Given request: Render the lines of the records that start at the line containing "The width and height of the screenshot is (956, 600)." and end at the line containing "[1797, 907]" as a numbered list, omitting blank lines. Include both of those lines and nothing outside that range.
>> START Data supplied
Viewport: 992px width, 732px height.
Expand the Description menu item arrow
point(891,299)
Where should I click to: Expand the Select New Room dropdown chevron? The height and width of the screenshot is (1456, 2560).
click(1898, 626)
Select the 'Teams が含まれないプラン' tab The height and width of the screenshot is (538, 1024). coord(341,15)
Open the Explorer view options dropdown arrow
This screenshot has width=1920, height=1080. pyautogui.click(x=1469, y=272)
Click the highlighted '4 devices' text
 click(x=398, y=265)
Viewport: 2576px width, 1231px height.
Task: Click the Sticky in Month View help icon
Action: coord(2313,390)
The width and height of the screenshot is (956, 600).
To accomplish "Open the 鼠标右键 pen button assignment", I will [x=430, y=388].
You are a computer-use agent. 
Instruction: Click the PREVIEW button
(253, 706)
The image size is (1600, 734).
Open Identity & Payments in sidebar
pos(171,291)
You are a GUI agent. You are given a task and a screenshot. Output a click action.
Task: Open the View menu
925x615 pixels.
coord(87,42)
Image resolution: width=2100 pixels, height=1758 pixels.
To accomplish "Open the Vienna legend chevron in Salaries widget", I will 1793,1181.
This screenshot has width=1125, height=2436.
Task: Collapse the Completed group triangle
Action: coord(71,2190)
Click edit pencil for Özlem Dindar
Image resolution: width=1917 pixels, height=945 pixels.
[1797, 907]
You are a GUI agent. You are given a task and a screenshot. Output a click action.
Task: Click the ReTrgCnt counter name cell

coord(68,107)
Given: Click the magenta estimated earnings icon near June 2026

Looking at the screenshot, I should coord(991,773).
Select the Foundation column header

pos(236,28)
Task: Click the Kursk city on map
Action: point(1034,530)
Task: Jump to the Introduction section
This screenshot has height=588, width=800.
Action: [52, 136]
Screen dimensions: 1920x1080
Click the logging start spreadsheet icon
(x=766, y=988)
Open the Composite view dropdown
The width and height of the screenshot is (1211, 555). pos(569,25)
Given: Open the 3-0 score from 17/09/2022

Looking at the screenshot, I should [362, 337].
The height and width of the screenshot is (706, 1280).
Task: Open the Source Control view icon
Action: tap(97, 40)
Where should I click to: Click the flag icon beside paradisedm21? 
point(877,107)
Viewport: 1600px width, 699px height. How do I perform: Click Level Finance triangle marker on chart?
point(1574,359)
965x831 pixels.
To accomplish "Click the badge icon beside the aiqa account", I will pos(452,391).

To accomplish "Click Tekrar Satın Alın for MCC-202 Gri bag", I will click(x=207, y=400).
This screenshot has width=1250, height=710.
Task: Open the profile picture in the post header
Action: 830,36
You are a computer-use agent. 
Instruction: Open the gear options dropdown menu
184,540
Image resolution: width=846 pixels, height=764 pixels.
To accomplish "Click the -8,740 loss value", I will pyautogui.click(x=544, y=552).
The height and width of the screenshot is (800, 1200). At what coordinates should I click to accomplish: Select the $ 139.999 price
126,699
>> END Data supplied
The reply:
1. The width and height of the screenshot is (956, 600).
2. To accomplish "Open the 鼠标右键 pen button assignment", I will [x=430, y=388].
3. You are a computer-use agent. 
4. Instruction: Click the PREVIEW button
5. (253, 706)
6. The image size is (1600, 734).
7. Open Identity & Payments in sidebar
8. pos(171,291)
9. You are a GUI agent. You are given a task and a screenshot. Output a click action.
10. Task: Open the View menu
11. 925x615 pixels.
12. coord(87,42)
13. Image resolution: width=2100 pixels, height=1758 pixels.
14. To accomplish "Open the Vienna legend chevron in Salaries widget", I will 1793,1181.
15. This screenshot has width=1125, height=2436.
16. Task: Collapse the Completed group triangle
17. Action: coord(71,2190)
18. Click edit pencil for Özlem Dindar
19. Image resolution: width=1917 pixels, height=945 pixels.
20. [1797, 907]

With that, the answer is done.